Wish List

Stwierdziłam ostatnio, że przydałoby się zrobić listę kosmetyków, które chętnie bym przetestowała. Co chwile przychodzą do nas maila, że dzisiaj super, extra promocja. Gdzie się nie obejrzymy atakują nas słowa: promocja, obniżka, ostatnia szansa, gratis jeśli wydasz...itd. 
Można się pogubić czy coś nam jest potrzebne, czy to akurat chcemy. W końcu jest promocja, ostania szansa - aaa nie wiem czy tego potrzebuje. 
Dlatego właśnie robię tą listę kosmetyków, które bym chciała wypróbować. Może uda mi się zaoszczędzić trochę kasy, a może poszukać właśnie okazji i kupić to po dobrej cenie. Oczywiście mam wrażenie, że ta lista nie ma końca ;)


Perfumy:


Od zawsze marzy mi się zapach Armani Code. Kończę swoją Lolite Lempicką, którą swoją drogą baardzo lubię, ale przymierzam się właśnie na Code.


Pisałam ostatnio, że koleżanka przywiozła mi trochę próbek z Anglii. I właśnie wśród nich był zapach Alien od Thierry'ego Mugler'a. Piękny zapach, mocny, wieczorowy, zmysłowy.


Włosy:




Suchy szampon to niezbędna rzecz w kosmetyczce. Kupiłam swój pierwszy wiśniowy w Hebe. Teraz podobno można je dostać w Douglasie, Rossmannie i wielu sklepach internetowych. Chciałabym wypróbować ten do włosów brązowych - podobno nie zostawia śladów talku, a także Oriental, zapowiada się, że będzie pachniał cudnie :)

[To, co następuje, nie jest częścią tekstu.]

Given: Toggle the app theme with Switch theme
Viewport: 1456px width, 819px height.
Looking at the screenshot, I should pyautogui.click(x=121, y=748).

Kosmetyki do włosów Marion bardzo lubię. Używałam z Olejków orientalnych tylko migdał. Chętnie wypróbuje resztę serii, podobnie jak Jedwabną Kurację.

Brwi i oczy:





Do marki Benefit przekonał mnie tusz It's Real. Będąc w Sephorze próbowałam te produkty, kolory bardzo ładnie wyglądały. Jestem ciekawa jak będą się prezentować na całych brwiach.



O palecie Naked Urban Decay nie muszę się chyba rozpisywać :) Dziewczyny, które ją mają są zachwycone. Najbardziej podoba mi się kolorystyka w Naked 2. Na razie powstrzymuje mnie cena, ponieważ niecodziennie maluje oczy cieniami. Jednak gdybym miała kupować paletę, to byłaby to ta.

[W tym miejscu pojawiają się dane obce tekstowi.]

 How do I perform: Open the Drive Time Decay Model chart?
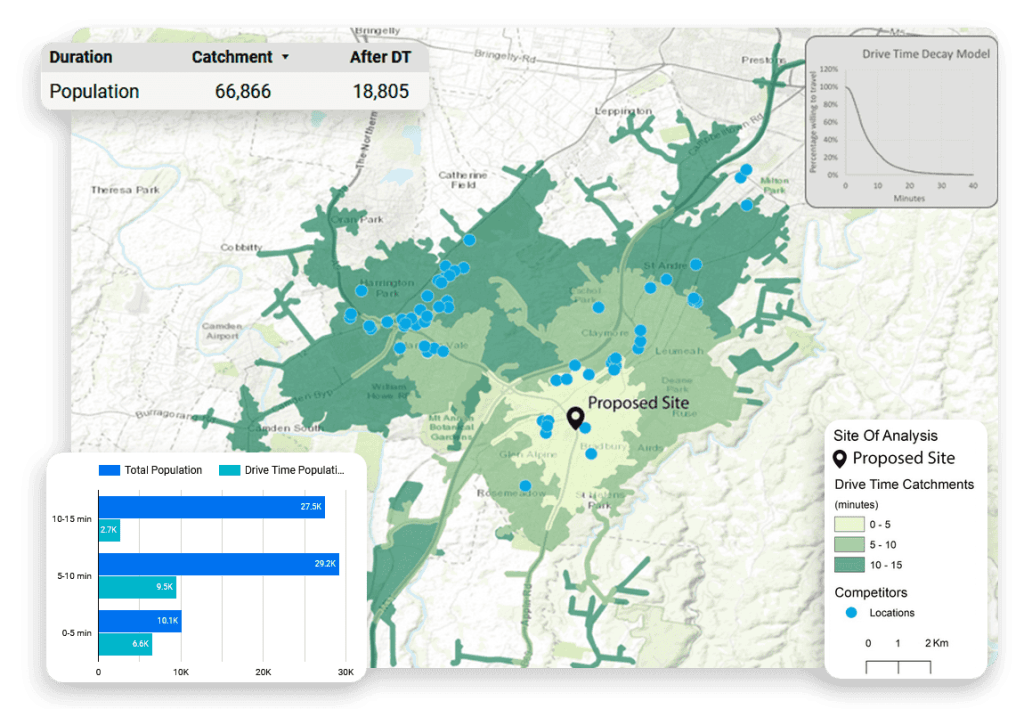[x=901, y=122]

Nie miałam nigdy pełnowartościowego produktu z Clinique, czasem jakaś próbka. Chciałabym kiedyś wypróbować ten krem. Mam problem z podkrążonymi oczami, cieniami i wszystkim innym wokół oczu ;)

Pudry:


Odkąd je zobaczyłam, zawsze chciałam mieć i to w cale nie dla tego pięknego opakowania ;) Czytałam, że starcza na długo, tylko ta cena...



Opakowania z The Balm są przeurocze. Wszystkie ich pudry, brązery, rozświetlacze mi się podobają. Trochę się jednak boje czy Bahama Mama nie będzie dla mnie za ciemny, bo mam dość jasną karnację.

Usta:


Znalazłam w sklepie internetowym http://kosmetykomania.pl i padłam. Opakowanie jest przeurocze :)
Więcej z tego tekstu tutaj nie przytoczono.